## [ESTRATTO DEL DOCUMENTO]
━━━
E’ come se il Covid avesse riempito le teste dei nostri ragazzi di quelle “formiche mentali” di cui scriveva Dino Buzzati, “quei pensieri negativi che si istallano nelle circonvoluzioni cerebrali per sottomettere chi ne diventa preda”.

Accade in Italia, succede anche in provincia di Ragusa, almeno stando ai risultati del questionario che è stato somministrato a circa 1000 studenti iblei in età compresa tra gli 11 e i 14 anni, in collaborazione con l’Assod e con il prezioso supporto dei giovani del Servizio civile universale.

Giovani spenti, dunque, e sempre più chiusi in casa, dove non si staccano dai genitori, con i quali il rapporto è diventato più stretto, simbiotico assai, dopo la pandemia. Ragazze e ragazzi impaludati in quello che il sociologo Carlo Bordoni chiama “presentismo”, una illusoria confort zone dove il passato non esiste e il futuro è stato cancellato da noi adulti.

Si tratta della cosiddetta “fragilizzazione emotiva” delle ultime generazioni. Questi, nello specifico, i risultati dell’azione. I giovani iblei vedono assai vicini a loro i genitori (92,5%), a dimostrazione di un rapporto quasi di dipendenza figlio del lock down e di certe, nuove ansie delle famiglie italiane. Come i coetanei di tutta Italia i nostri ragazzi non stanno benissimo: il 39% del campione dorme poco; il 30,2% manifesta disturbi della concentrazione.

Il Covid e la guerra?

Li hanno resi più apatici, annoiati (29,4%) e isolati da tutto il resto (30,7%). E anche più aggressivi rispetto a prima, 12,3%. In famiglia stanno benone, lo rivela il 60,5% dei nostri giovani, a certificare che la casa e le loro stanzette sono diventate delle confort zone dalle quali difficilmente sogliono separarsi. Attenzione alle tecnologie.
━━━
## [DATI ESTRATTI]
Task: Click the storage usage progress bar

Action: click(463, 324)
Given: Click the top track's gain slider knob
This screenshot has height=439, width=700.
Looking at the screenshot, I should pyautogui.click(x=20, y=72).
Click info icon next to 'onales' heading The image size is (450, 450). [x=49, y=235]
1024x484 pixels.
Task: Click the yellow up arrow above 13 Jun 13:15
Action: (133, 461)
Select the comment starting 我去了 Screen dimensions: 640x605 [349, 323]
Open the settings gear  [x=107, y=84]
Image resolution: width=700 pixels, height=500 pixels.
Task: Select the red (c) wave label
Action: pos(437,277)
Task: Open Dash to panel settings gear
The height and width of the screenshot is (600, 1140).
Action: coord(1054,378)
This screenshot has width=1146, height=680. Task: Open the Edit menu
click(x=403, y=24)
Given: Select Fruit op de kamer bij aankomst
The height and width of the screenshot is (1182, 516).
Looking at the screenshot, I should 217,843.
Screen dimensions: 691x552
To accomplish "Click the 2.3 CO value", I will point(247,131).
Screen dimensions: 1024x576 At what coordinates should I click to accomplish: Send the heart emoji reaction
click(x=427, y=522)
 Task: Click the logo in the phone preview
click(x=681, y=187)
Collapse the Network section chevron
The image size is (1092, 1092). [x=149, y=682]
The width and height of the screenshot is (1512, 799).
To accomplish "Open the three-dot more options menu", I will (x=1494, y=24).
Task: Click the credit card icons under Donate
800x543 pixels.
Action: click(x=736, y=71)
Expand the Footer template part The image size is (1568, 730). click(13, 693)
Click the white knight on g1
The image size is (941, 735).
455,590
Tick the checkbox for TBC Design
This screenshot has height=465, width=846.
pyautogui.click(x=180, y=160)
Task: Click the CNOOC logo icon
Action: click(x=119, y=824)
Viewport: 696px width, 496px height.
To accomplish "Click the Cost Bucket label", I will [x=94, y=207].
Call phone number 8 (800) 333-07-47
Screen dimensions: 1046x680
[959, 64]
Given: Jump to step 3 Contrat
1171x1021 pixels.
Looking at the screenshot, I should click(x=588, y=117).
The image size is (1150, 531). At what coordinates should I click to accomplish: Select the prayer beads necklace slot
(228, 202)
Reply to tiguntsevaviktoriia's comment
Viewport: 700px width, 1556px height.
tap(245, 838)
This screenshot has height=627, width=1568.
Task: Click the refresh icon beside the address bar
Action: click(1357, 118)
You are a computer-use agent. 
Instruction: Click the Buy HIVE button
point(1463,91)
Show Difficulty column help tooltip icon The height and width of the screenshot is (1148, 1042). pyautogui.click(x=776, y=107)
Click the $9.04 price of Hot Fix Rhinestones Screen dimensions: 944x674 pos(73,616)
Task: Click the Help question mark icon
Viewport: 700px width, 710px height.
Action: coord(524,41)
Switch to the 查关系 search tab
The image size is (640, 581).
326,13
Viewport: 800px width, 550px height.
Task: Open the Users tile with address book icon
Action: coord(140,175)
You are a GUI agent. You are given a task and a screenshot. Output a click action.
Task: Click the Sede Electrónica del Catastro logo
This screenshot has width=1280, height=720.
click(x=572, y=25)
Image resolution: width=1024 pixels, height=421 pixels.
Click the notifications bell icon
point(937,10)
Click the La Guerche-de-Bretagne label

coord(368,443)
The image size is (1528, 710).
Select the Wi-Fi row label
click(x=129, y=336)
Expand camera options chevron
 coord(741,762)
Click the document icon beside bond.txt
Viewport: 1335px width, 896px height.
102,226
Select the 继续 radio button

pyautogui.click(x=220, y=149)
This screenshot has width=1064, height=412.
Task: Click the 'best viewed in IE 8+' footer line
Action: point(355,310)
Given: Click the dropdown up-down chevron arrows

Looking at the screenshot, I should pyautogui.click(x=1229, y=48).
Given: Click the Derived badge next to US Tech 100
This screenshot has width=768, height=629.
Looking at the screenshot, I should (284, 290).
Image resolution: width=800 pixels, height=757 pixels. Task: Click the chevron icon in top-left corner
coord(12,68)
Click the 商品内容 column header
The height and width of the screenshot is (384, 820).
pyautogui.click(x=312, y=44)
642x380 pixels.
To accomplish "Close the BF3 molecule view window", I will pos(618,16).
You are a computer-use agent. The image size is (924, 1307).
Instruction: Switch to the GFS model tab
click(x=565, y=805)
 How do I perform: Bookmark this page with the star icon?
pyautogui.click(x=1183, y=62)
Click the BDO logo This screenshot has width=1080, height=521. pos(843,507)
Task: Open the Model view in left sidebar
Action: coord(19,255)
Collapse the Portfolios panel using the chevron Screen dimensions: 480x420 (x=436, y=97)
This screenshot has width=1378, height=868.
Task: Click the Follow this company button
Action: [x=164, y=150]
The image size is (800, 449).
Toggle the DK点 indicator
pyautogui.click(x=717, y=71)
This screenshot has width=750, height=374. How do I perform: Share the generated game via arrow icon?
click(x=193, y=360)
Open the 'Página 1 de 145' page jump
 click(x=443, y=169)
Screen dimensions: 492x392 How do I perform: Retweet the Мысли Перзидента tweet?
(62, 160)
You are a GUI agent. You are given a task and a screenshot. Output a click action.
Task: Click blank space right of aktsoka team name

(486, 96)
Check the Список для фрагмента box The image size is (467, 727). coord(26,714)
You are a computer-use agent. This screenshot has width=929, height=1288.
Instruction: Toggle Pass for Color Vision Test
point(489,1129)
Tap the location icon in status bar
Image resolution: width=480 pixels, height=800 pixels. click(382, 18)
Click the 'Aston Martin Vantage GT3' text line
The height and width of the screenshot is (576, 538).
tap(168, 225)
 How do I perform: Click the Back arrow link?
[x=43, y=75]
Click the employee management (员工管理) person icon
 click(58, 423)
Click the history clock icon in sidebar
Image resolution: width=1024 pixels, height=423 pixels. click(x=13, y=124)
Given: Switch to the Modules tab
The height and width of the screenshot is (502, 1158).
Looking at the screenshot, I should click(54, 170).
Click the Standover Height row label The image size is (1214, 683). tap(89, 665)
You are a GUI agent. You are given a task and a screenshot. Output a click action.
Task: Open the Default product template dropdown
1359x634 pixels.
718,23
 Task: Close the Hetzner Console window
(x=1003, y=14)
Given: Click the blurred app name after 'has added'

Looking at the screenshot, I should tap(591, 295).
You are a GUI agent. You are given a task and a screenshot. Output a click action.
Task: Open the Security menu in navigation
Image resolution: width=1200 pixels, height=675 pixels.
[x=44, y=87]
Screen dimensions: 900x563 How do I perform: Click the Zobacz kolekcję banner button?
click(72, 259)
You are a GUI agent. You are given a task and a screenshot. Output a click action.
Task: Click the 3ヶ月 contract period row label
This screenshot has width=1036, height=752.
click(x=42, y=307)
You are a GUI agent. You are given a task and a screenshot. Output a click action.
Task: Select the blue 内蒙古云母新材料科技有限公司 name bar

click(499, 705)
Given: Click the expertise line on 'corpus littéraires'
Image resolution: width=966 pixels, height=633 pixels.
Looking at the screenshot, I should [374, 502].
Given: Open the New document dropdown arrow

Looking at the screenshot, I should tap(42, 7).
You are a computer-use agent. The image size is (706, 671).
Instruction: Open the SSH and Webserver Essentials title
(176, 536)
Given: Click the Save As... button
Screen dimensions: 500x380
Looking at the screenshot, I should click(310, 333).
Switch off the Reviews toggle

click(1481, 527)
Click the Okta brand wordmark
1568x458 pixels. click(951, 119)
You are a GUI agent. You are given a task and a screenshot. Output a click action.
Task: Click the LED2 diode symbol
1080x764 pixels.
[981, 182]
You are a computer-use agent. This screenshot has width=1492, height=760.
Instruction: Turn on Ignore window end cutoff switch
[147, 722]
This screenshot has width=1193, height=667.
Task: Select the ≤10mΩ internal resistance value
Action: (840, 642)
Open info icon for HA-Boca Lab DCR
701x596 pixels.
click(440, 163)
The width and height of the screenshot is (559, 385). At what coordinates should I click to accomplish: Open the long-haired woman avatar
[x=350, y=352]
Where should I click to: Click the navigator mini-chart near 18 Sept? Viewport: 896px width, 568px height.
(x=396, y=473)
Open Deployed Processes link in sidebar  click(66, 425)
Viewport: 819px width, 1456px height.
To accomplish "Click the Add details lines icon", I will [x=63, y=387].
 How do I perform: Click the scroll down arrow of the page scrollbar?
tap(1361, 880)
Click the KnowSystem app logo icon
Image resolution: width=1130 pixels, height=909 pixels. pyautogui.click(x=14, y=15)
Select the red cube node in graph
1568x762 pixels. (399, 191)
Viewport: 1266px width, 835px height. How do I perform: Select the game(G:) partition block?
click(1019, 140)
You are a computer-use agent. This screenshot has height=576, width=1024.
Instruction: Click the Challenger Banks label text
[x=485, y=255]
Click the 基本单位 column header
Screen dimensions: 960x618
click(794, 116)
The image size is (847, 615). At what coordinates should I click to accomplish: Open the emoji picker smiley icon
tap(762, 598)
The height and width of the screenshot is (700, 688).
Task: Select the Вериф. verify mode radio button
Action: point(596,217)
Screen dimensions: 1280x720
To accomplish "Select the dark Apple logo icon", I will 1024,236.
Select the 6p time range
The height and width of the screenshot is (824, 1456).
━━━
## [DA FARE]
(a) Secondo il testo sui ragazzi iblei dopo il Covid, a quanti studenti è stato somministrato il questionario?
(b) Riprendi il testo sui ragazzi iblei dopo il Covid e proseguilo a partire dall'ultima frase.

## [RISPOSTE AI COMPITI]
(a) A circa 1000 studenti iblei di età compresa tra gli 11 e i 14 anni.

(b)
Per il 18,4% il telefonino è il miglior amico, per il 67,2% è un oggetto imprescindibile. E i videogiochi? Il 23,0% del campione interpellato li vede come il passatempo preferito. Per il 71,5%% trattasi invece di hobby come tanti. A scuola e in classe stanno bene (80,8%). E i compagni? Il rapporto con loro è normale per il 48,2%.

Le relazioni con i docenti sono buone, 68,6%. Una luce nel buio che avvolge i giovani. Cosa fare per aiutarli a superare il grave momento di crisi? E’ tempo che la questione dei giovani diventi una questione nazionale prima, regionale e locale poi. Urge un progetto giovani che coinvolga anche le famiglie.

Un intervento radicale, di rete, avviato dalle istituzioni, dalle parrocchie, dalle agenzie educative, dagli scout. Un’azione imponente che metta in campo pedagogisti, neuropsichiatri infantili, psicologi, professionisti della educazione. Da dove iniziare?

Quattro i temi chiave: speranza, capacità di sognare, progettazione del futuro, passione. I quattro passi della ripartenza dei giovani. La speranza, è il primo passo. Liberarla significa, come nel mito greco del vaso di Pandora, mitigare l’influsso “maligno” della rabbia, dell’apatia, della noia, dell’autolesionismo, della violenza. La speranza si nutre dei sogni e della capacità, che i giovani hanno perso, di fantasticare e immaginare quello che sarà.

Speranza e sogni sono i primi due passi verso la rinascita dei ragazzi. Quindi il terzo, ossia la capacità di progettare il futuro. I giovani di oggi non sanno progettare perchè non hanno futuro: glielo abbiamo rubato noi adulti. La passione, infine, ovvero “il fuoco che ti arde dentro”, secondo lo psichiatra Paolo Crepet.

Perché la passione aiuta, è quasi salvifica: lo è per gli adulti, lo è ancora di più i ragazzi. Infine, l’”Ikigai”, che in Giappone significa far coincidere ciò che si sa fare con ciò che si ama fare per condividerlo con gli altri guadagnandosi da vivere. Sono ipertecnologici? Non si staccano mai dai loro device?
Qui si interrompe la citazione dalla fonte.